Writing all this supportive text is time-consuming. Alternatively, you could provide screenshots and no other explanation, but in such a case the translator would spend quite some time reading the screenshots and trying to understand the workflow (and you will need to reimburse him or her for the effort) and he can still make mistakes. It's better to provide both context and screenshots.

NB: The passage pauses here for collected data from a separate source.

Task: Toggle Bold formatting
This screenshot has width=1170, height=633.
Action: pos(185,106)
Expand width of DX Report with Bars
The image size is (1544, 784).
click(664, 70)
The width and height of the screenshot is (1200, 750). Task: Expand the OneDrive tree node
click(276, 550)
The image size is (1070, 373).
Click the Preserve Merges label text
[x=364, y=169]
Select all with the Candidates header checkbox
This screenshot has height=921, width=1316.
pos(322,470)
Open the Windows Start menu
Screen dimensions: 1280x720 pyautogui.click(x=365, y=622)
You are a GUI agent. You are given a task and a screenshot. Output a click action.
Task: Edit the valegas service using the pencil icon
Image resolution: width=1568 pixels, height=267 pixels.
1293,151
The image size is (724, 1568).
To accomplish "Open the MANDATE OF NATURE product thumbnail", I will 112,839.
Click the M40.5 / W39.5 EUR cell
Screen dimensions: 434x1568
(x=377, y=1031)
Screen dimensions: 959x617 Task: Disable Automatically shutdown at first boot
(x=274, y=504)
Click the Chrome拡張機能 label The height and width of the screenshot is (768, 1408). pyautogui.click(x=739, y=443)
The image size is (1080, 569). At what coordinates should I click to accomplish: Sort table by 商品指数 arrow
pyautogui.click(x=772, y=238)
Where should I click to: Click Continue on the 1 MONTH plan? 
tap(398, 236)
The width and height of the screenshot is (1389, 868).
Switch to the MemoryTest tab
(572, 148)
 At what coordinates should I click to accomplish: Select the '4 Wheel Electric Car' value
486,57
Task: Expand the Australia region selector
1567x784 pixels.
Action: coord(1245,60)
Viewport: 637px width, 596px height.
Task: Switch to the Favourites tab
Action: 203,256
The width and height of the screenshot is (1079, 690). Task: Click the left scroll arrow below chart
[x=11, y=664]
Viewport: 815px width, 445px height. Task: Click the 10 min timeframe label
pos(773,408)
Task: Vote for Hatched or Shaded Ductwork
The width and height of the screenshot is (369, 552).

Perhaps the best approach is if the
translator can actually use the
software or website in question. You will have to budget for the time the
translator will spend coming to understand the software, but you will not need
to provide much context. There are disadvantages in this approach: to
investigate a website thoroughly, the translator must have a good and
affordable internet connection, which very often is not the case. For
locally-installed software (not web-based), producers are rarely willing to
provide the translator with a copy of the localized software, even when the
translator specifically asks for it.
Calculated sentences
The table at the end of the previous installment introduced a popular programming technique that I call "calculated sentences“: these are sentences (or sentence forms) that consist of some fixed, static text, and one of more variables. As a software developer, you have been trained to algorithmize everything that seems to lend itself to algorithmization. You do this to save work, both for yourself and your client. It's a noble goal, no question about that. The problem is that when you construct text sentences, an algorithm that works linguistically in your language will probably fail in most other languages. Even if you check that your procedure works for, say, English, Spanish and German, it may fail for Slavic languages, or some other language group, or a specific language. In my experience (for translation from English or German to Czech or another Slavic language) the likeliness of failure is actually well over 70% .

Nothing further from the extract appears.